DRINKING THE KOOL-AID
Along the way, LaTorre discovered a passion for market research. He joined RKO General as research director of its West Coast group of seven stations, but he soon was encouraged to try selling TV-ad time. LaTorre saw a chance to use his affinity for data and research to distinguish RKO stations in their markets: “It was creating a compelling story and going out and telling it.”
But it was the “great story” behind Turner Broadcasting System (TBS) that led him to take up with the nascent cable system in 1979 as national sales manager. LaTorre relished TBS’ underdog status and the challenge of getting advertisers to see past the limited distribution to appreciate the desirably upscale cable audience.
Meeting Ted Turner only deepened his enthusiasm. “I drank the Kool-Aid,” he says with a laugh. “Ted laid out the dream and what the future would look like, and I believed it.”
LaTorre went on to become executive VP of Turner Entertainment Group. He declined when offered the top slot in 1992 and left to start Prostar Entertainment, a satellite-encryption company. When the venture foundered over financing, LaTorre signed on with New World Communications to head up business development at the station group, and soon became president/COO.
When News Corp. acquired New World three years later, Fox Cable Networks tapped LaTorre to corral the sales divisions into a unified culture.
He promptly consolidated the far-flung force into one building and helped bring the cable-networks team in line with the other sales and programming units at News Corp. To this day, integration remains the credo as the company explores emerging platforms and advertising models.
“We collaborate as teammates across these division lines,” LaTorre says, noting recent projects with the new Fox Interactive Media unit. “Six years ago, we talked about product placement. Now it involves an entire marketing program that sort of wraps its arms around the content as it cascades across all of the distribution platforms.”
Indeed, LaTorre’s team is engaged early on with that content when devising marketing schemes, often when programs are in the pilot stage.

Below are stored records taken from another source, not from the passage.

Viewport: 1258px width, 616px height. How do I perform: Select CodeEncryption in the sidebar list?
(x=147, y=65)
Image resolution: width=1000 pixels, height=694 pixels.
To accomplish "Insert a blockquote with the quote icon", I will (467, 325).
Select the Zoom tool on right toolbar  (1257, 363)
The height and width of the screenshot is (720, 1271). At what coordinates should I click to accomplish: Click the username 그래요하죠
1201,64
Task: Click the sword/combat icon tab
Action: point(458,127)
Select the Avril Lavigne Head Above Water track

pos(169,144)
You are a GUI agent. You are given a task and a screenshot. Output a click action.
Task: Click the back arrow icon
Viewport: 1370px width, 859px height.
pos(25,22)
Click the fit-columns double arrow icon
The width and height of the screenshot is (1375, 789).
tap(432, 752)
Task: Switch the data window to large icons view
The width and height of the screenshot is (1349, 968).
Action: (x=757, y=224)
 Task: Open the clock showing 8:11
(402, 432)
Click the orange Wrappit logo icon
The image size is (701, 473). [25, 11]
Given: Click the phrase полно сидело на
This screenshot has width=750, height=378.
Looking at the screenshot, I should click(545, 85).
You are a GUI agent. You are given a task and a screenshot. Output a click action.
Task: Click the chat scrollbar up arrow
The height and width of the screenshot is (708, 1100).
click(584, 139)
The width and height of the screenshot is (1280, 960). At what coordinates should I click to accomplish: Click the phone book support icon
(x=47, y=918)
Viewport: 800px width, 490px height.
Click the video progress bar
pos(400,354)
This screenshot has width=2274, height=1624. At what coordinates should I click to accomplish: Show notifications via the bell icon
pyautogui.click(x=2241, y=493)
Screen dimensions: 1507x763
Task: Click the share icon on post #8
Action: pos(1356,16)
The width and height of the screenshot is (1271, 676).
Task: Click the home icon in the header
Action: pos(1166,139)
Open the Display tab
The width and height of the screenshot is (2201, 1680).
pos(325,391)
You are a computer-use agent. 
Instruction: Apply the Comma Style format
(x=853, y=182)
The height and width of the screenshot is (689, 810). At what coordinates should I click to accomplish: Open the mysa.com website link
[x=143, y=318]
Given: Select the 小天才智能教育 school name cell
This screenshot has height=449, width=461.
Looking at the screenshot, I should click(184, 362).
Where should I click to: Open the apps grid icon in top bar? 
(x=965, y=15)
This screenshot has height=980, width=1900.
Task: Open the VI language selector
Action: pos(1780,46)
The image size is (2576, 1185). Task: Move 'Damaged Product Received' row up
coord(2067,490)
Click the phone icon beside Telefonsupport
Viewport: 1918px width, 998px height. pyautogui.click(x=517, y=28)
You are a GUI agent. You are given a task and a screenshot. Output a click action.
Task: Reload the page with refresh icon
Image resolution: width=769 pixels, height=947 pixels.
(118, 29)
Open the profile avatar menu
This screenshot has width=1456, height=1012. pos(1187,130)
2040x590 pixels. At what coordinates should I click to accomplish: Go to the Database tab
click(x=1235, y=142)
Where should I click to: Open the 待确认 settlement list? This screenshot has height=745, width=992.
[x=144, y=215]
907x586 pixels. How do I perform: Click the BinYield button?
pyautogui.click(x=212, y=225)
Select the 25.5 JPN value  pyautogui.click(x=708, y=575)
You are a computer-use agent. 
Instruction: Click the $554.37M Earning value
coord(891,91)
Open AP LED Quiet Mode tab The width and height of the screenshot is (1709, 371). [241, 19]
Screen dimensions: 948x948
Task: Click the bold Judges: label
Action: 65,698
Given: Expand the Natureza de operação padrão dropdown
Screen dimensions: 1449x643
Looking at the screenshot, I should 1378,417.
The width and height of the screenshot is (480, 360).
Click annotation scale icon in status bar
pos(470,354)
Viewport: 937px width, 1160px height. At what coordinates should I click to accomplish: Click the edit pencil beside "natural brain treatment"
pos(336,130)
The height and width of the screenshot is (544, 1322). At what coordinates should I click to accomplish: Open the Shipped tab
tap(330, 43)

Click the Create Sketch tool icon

LaTorre cites the recently unveiled “Rescue Me 2.5”—a mini-episode of the popular FX series to be offered with exclusive sponsorships on wireless, online and video-on-demand—as a product of the “creative thinking” he encourages.
Fox Broadcasting entertainment chief Peter Liguori, who worked with LaTorre as president/CEO of FX, praises his friend’s creative involvement: “He’s someone who really is invited in as more than just a sales person but truly as a business partner.”
For LaTorre, being involved at the programming level is essential to crafting a sales strategy. “Liguori would kid me that maybe I’d want to come out and write some of the scripts,” he says. “But I think it’s the only way to do it.”